### Work request
Would you please return the lines of the material that contain the word "click"?
⟨
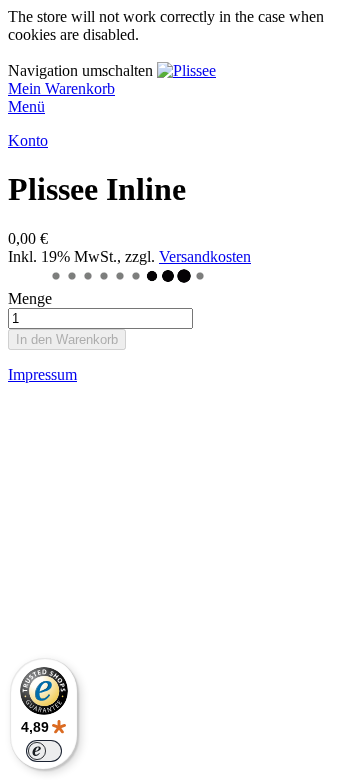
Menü (26, 106)
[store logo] (186, 70)
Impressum (42, 374)
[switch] (44, 751)
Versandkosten (205, 256)
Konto (28, 140)
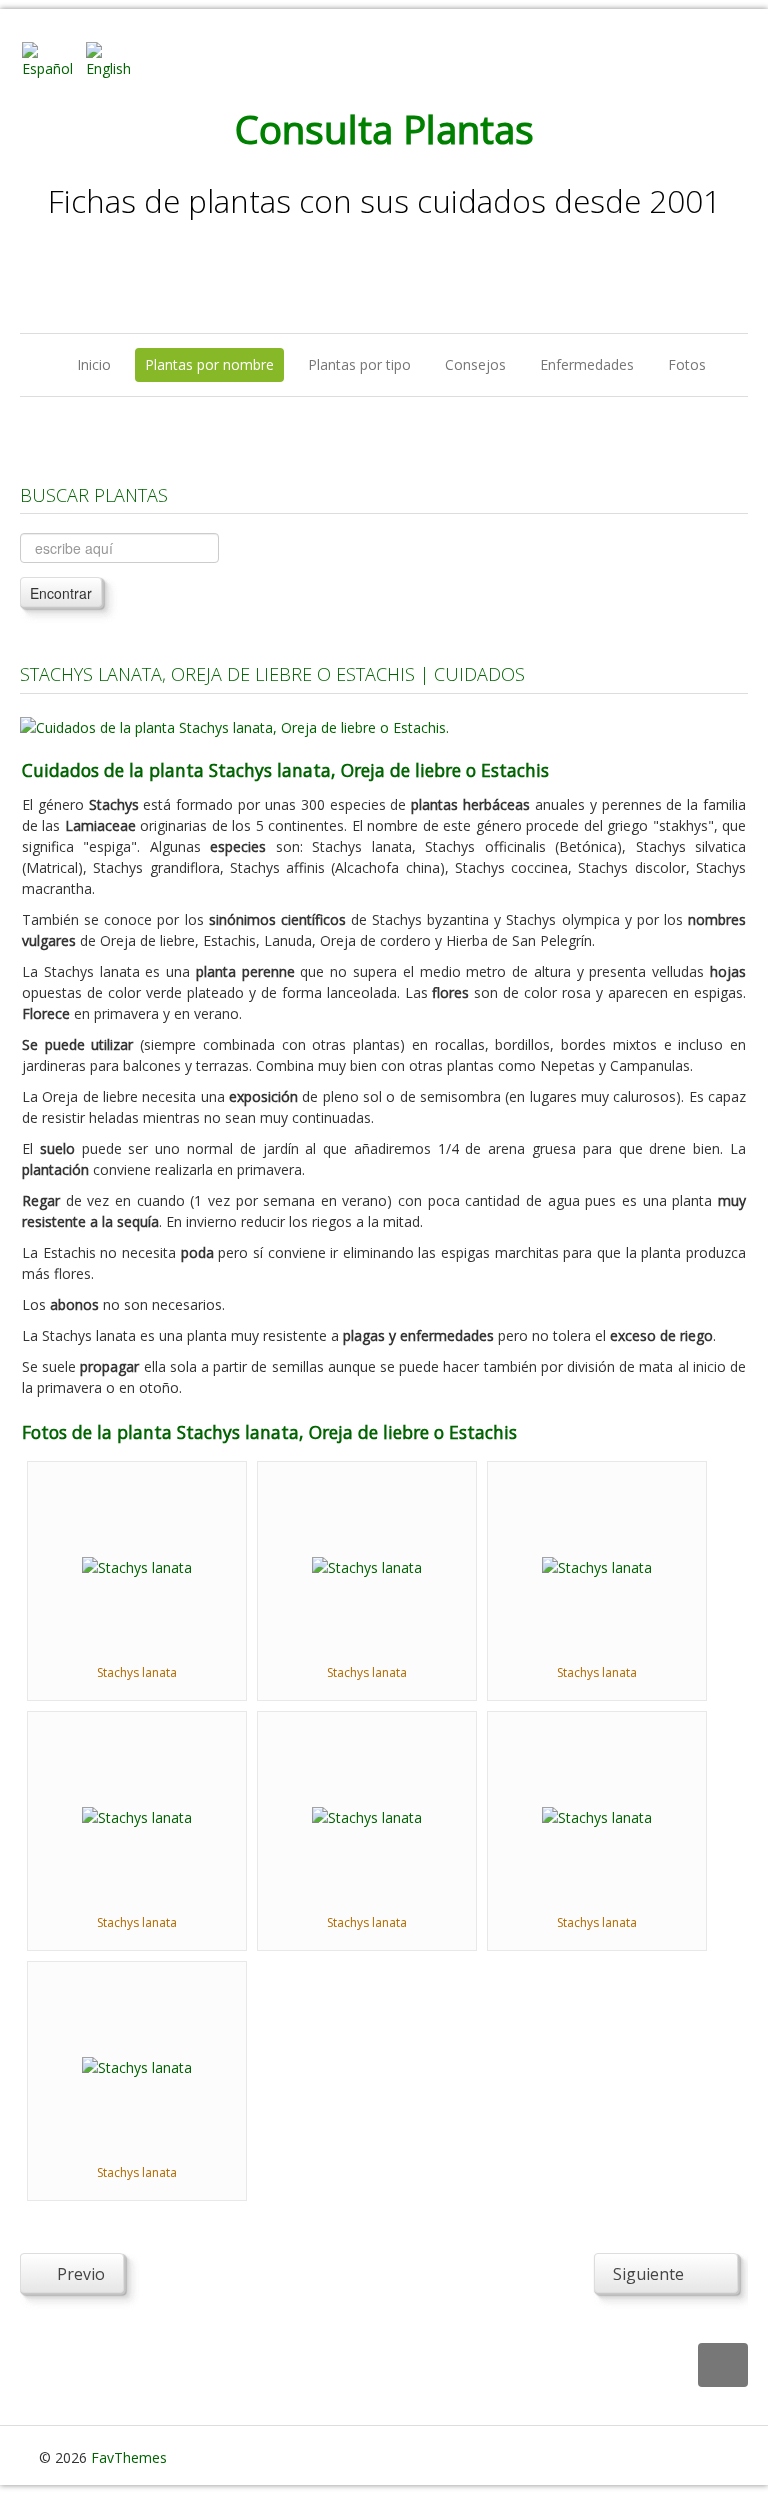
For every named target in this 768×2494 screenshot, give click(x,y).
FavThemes (129, 2457)
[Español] (52, 58)
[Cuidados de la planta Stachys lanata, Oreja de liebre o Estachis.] (234, 725)
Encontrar (61, 593)
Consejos (475, 364)
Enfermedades (587, 364)
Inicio (94, 364)
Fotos (687, 364)
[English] (116, 58)
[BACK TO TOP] (723, 2365)
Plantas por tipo (359, 364)
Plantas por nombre (209, 364)
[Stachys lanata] (137, 1565)
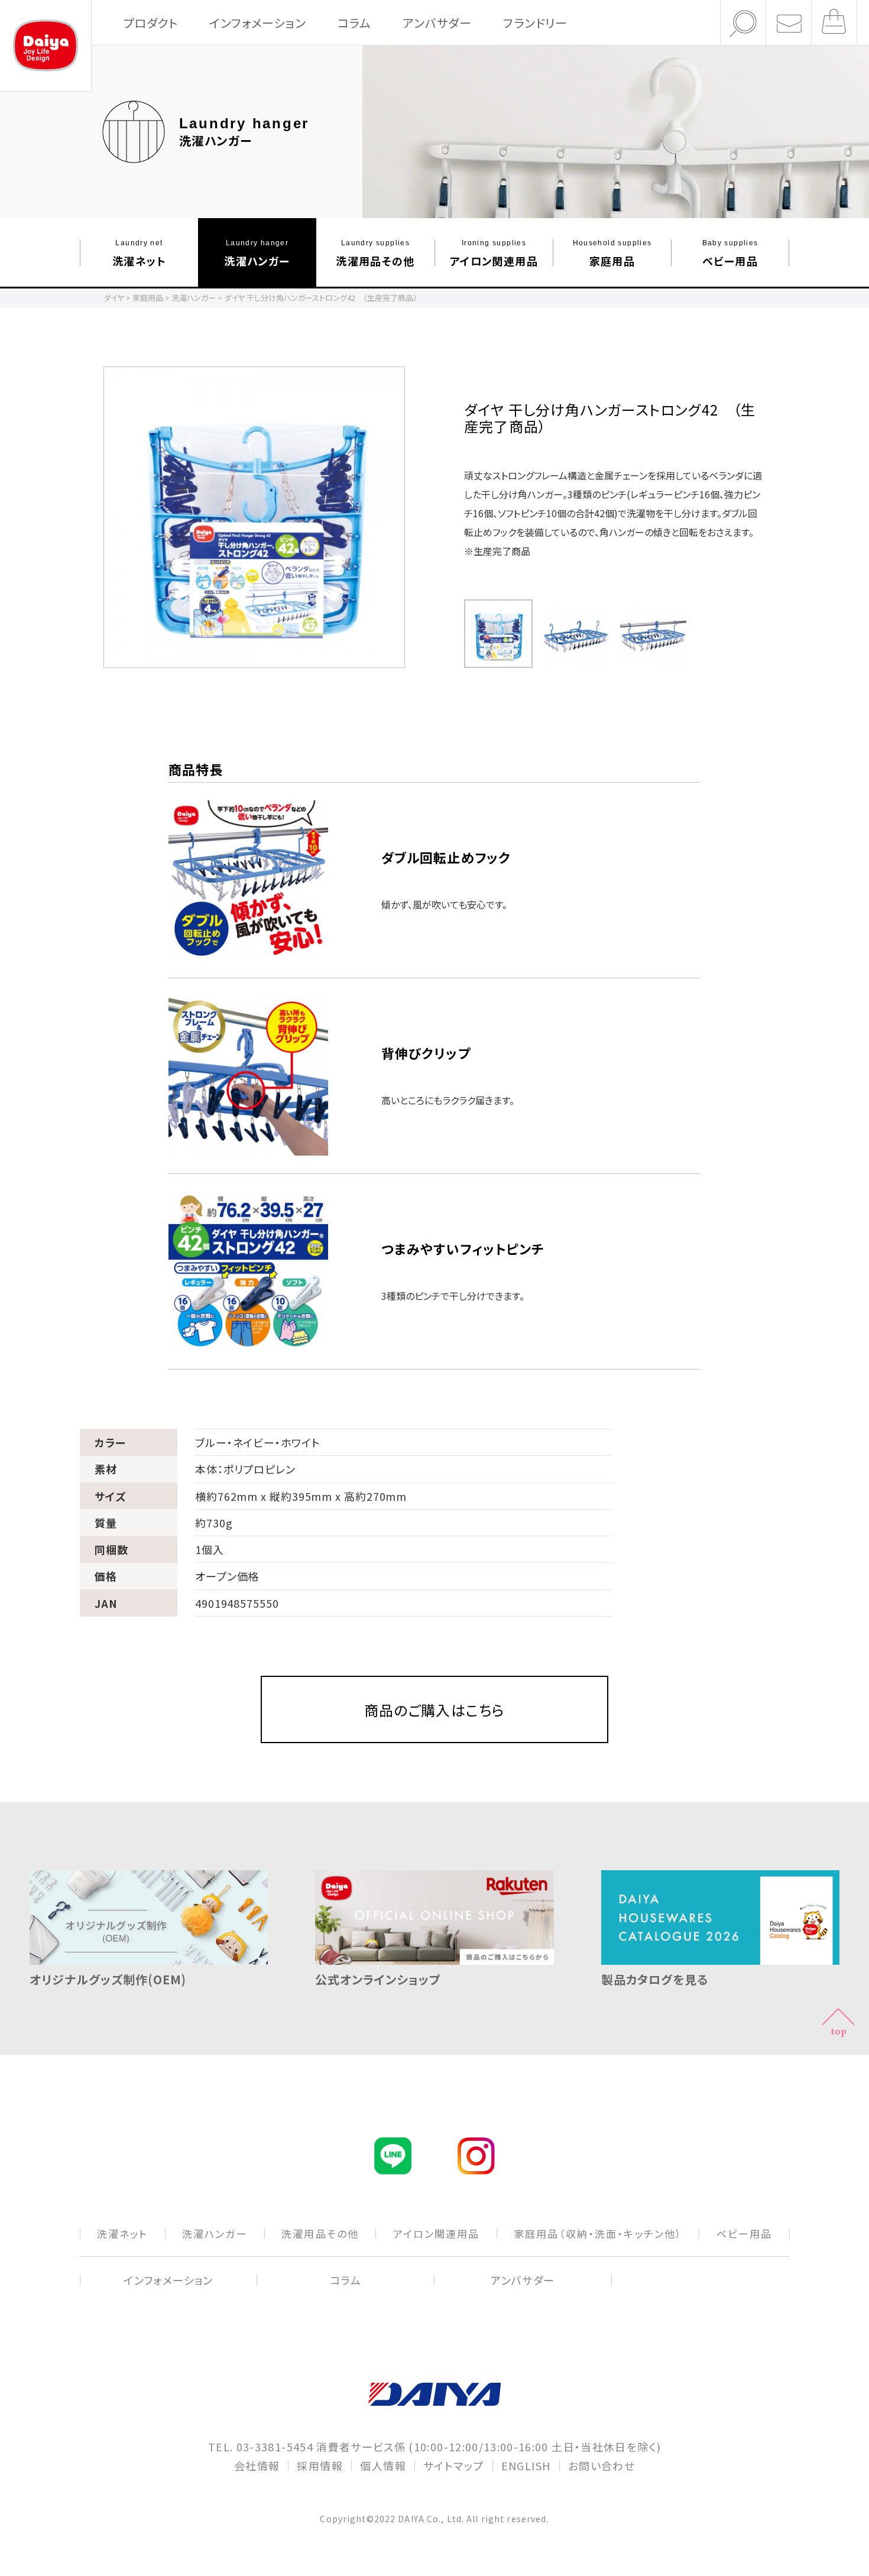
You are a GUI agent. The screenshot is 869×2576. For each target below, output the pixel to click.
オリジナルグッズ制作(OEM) (108, 1979)
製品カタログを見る (654, 1979)
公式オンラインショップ (378, 1979)
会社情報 (257, 2465)
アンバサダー (437, 22)
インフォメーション (257, 22)
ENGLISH (526, 2465)
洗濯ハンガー (257, 252)
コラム (354, 22)
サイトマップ (453, 2465)
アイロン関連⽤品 (494, 252)
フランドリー (535, 22)
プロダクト (150, 22)
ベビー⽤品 (730, 252)
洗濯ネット (139, 252)
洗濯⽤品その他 (375, 252)
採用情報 (320, 2465)
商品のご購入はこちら (434, 1709)
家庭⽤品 (612, 252)
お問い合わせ (601, 2465)
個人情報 (383, 2465)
⟩
### Task response
For every named target in this 768×2494 screenshot, give click(x,y).
You are a GUI agent. The screenshot is 869×2576. For each target below, output the pixel to click.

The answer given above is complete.